The longitudinal microstructure of Zn/Zn-Al gradients under various magnetic fields at a 7 μm/s growth rate during directional solidification. (a) 0 T; (b) 1 T; (c) 3 T; (d) 5 T. Blue arrows marking the interface of the primary phases and red dotted line showing the initial solidification interface.

Figure 2

The longitudinal microstructure of Al₃Ni/Al-Al₃Ni gradients under various magnetic fields at a 10 μm/s growth rate during directional solidification. (a) 0 T; (b) 0.5 T; (c) 1 T; (d) 3 T. Blue arrows marking the interface of the primary phases and red dotted line showing the initial solidification interface.

Figure 3

The longitudinal microstructure of Al₂Cu/Al-Al₂Cu gradients under various magnetic fields at a 10 μm/s growth rate during directional solidification. (a) 0 T; (b) 0.5 T; (c) 1 T; (d) 3 T. Blue arrows marking the interface of the primary phases and red dotted line showing the initial solidification interface.

Figure 4

The variation in area percentage of the primary phases as a function of fraction distance solidified under various magnetic fields in the directionally solidified Al alloys. (a) Al-96 wt.%Zn; (b) Al-12 wt.%Ni; (c) Al-40 wt.%Cu.
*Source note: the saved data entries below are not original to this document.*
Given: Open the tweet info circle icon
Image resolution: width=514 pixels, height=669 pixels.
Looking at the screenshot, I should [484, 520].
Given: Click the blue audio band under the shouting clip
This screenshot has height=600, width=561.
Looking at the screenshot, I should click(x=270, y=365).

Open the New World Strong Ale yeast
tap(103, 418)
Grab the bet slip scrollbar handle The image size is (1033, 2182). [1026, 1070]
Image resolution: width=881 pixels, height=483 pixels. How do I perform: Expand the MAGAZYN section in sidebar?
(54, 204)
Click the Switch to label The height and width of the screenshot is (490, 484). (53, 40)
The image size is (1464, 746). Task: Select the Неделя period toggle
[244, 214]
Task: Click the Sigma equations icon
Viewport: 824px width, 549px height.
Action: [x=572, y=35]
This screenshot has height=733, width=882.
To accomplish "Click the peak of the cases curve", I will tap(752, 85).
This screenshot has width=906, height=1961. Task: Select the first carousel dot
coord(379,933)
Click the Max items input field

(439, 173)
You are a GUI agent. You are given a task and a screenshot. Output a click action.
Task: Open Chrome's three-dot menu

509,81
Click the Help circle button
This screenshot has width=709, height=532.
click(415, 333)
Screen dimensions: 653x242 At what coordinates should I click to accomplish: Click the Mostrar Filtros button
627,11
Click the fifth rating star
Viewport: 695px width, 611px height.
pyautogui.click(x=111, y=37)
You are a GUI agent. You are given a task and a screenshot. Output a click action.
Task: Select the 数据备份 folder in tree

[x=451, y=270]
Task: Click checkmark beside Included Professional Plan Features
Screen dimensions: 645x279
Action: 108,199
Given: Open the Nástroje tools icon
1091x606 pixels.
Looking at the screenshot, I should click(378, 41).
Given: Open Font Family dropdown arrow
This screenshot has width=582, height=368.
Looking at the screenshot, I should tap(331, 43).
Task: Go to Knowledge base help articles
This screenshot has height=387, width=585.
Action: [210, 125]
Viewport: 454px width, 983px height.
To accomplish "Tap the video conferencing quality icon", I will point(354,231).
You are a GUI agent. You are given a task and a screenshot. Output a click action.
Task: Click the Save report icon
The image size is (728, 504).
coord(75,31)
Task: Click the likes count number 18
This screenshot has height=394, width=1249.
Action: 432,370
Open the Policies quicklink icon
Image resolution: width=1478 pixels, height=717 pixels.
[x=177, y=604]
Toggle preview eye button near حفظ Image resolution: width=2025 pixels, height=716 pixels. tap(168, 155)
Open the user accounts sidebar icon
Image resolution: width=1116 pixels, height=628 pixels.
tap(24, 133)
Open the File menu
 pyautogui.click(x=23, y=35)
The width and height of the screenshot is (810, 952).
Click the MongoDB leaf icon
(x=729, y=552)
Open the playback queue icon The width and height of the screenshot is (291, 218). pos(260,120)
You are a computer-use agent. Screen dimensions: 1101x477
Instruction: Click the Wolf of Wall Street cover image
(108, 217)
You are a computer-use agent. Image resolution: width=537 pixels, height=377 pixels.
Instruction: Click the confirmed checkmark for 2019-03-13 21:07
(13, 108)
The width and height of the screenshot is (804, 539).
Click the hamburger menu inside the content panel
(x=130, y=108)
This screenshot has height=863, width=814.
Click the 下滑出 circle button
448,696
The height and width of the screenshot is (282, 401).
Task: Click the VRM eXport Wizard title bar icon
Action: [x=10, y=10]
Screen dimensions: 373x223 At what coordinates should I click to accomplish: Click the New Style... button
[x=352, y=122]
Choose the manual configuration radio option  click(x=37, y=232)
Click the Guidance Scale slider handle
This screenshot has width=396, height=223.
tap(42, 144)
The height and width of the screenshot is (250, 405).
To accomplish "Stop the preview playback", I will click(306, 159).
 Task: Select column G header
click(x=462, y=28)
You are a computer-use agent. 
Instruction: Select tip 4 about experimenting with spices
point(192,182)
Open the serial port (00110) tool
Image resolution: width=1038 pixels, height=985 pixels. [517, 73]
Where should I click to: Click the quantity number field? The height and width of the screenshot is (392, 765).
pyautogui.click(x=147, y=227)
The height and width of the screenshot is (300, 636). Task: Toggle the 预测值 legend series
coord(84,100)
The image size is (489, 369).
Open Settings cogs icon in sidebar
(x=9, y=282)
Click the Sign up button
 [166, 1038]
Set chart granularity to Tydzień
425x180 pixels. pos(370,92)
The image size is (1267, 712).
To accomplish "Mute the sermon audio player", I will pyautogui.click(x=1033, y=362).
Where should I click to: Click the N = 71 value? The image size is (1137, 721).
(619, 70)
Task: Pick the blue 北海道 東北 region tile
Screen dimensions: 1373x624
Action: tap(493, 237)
Moreover, the influences of other solidification parameters, i.e., the growth rate and temperature gradient, on the distribution of the primary phase during directional solidification under the magnetic field are studied. The results show that the graded composition profile in FGMs can be changed by the solidification parameters. Figure 5 shows the longitudinal microstructures of directionally solidified hypereutectic Al-12 wt.%Ni alloys at various growth rates under a 0.1 T magnetic field. The measurement results show that the area percentages of the primary Al₃Ni phase respectively are 30%, 28%, 26% and 22% for Fig. 5(a–d) when the growth length is 5 mm. When the growth length increases to 15 mm, the area percentages of the primary Al₃Ni phase respectively are 25%, 23%, 18% and 15%. The area percentages of the primary Al₃Ni phase respectively are 1%, 5%, 10% and 13% when the growth length increase to 25 mm. It can be seen that the enrichment degree of the primary phase decreases with the increase of the growth rate. Thus, the graded composition of the primary Al₃Ni phases is weakened by the growth rate. Figure 6 shows the longitudinal microstructures of directionally solidified hypereutectic Al-96 wt.%Zn alloys at a 5 μm/s growth rate under a 0.5 T magnetic field at the temperature gradient of 60 K/cm and 120 K/cm. The measurement results show that the area percentages of the primary Zn phase respectively are 56% and 60% for Fig. 6a,b when the growth length is 5 mm. When the growth length increases to 15 mm, the area percentages of the primary Zn phase respectively are 43% and 49%. The area percentages of the primary Zn phase respectively are 22% and 10% when the growth length increase to 25 mm. The enrichment degree of the primary phase increases with the increase of the temperature gradient. Therefore, the graded composition of the primary Zn phases is enhanced by the temperature gradient.

Figure 5

The effect of the growth rate on the longitudinal microstructure of Al₃Ni/Al-Al₃Ni gradients in directionally solidified Al-12 wt.%Ni. (a) 0.1 T, 5 μm/s; (b) 0.1 T, 10 μm/s; (c) 0.1 T, 15 μm/s; (d) 0 T, 15 μm/s. Blue arrows marking the interface of the primary phases and red dotted line showing the initial solidification interface.

Figure 6

The effect of the temperature gradient on the longitudinal microstructure of Zn/Al-Zn gradients at a 3 μm/s growth rate in directionally solidified Al-96 wt.%Zn under 0.5 T magnetic field. (a) 60 K/cm; (b) 120 K/cm. Blue arrows marking the interface of the primary phases and red dotted lines showing the initial solidification interface.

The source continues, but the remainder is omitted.